Your assignment: Using the records that follow, copy every line containing the word "target".

Data records:

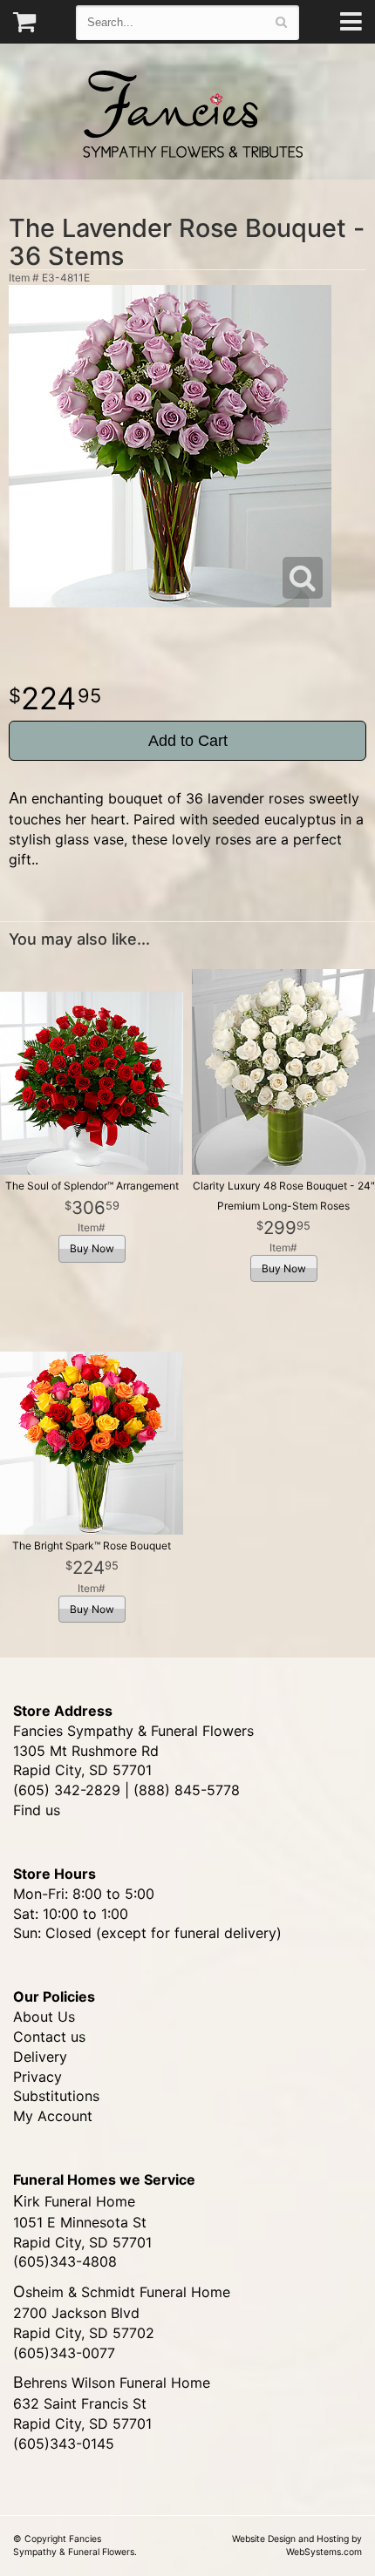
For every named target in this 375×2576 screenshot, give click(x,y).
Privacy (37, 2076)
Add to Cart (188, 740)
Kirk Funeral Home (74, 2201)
* * *
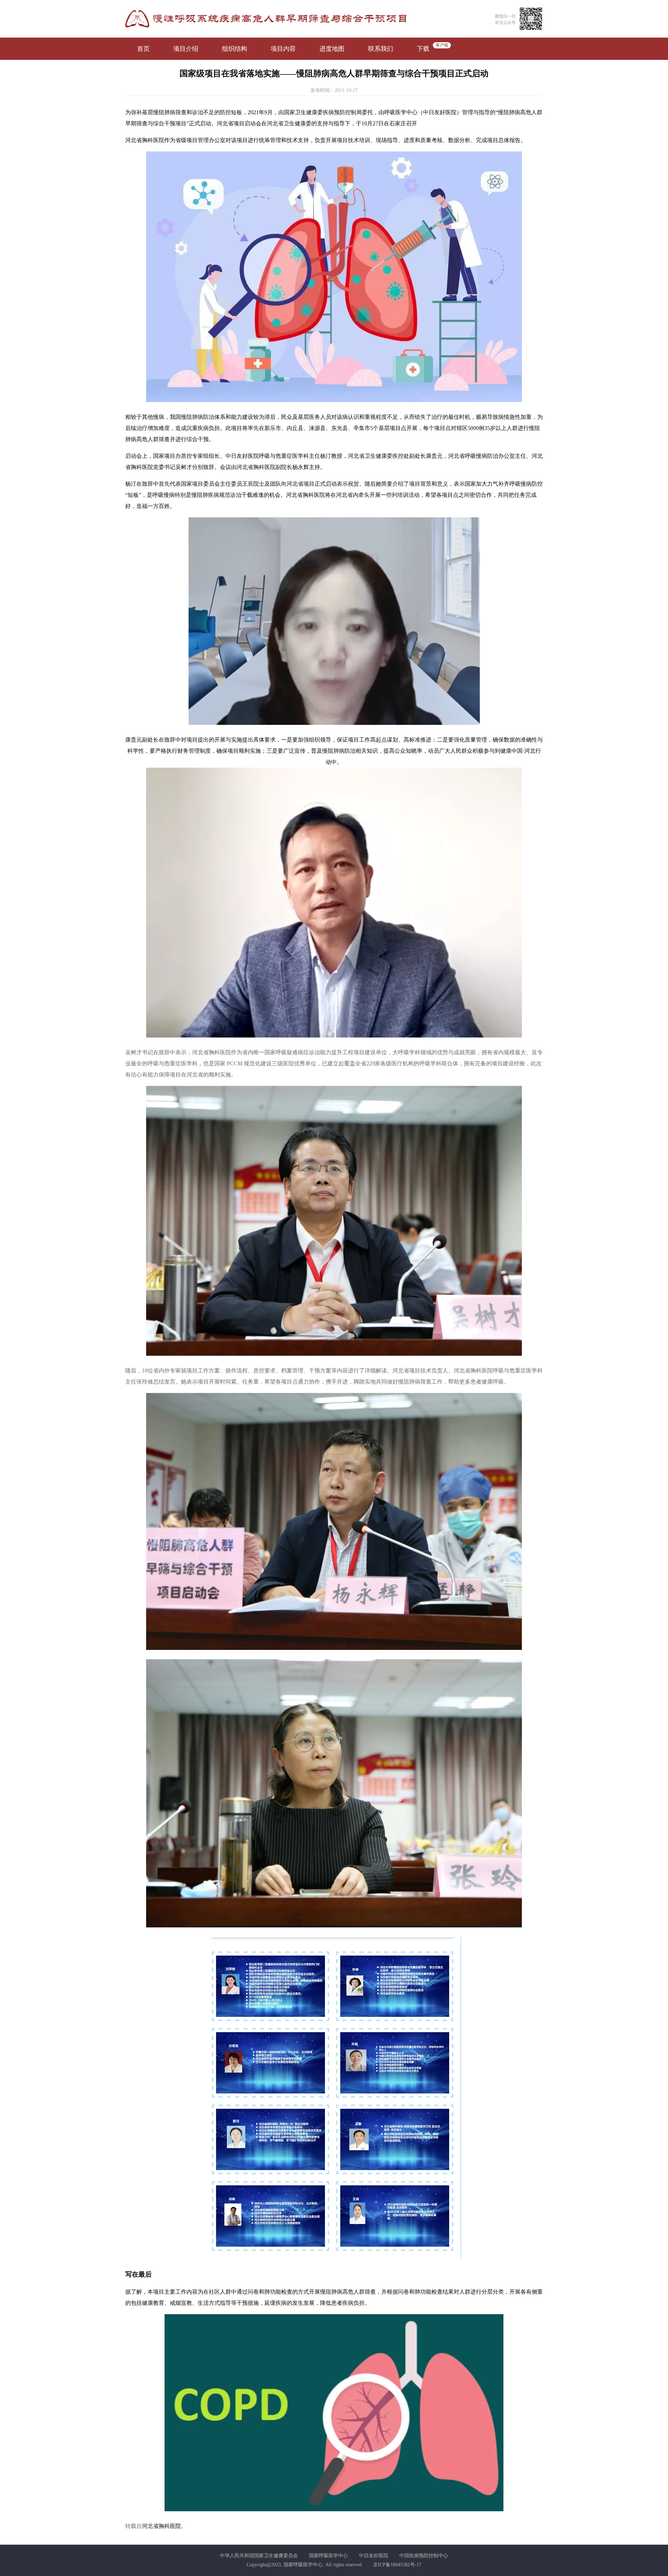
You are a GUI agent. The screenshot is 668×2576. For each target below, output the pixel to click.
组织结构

Final answer:
For every named target in this 375×2576 screenshot, give click(x,y).
You are a GUI agent. The screenshot is 668×2576. For each target below, output the pixel to click.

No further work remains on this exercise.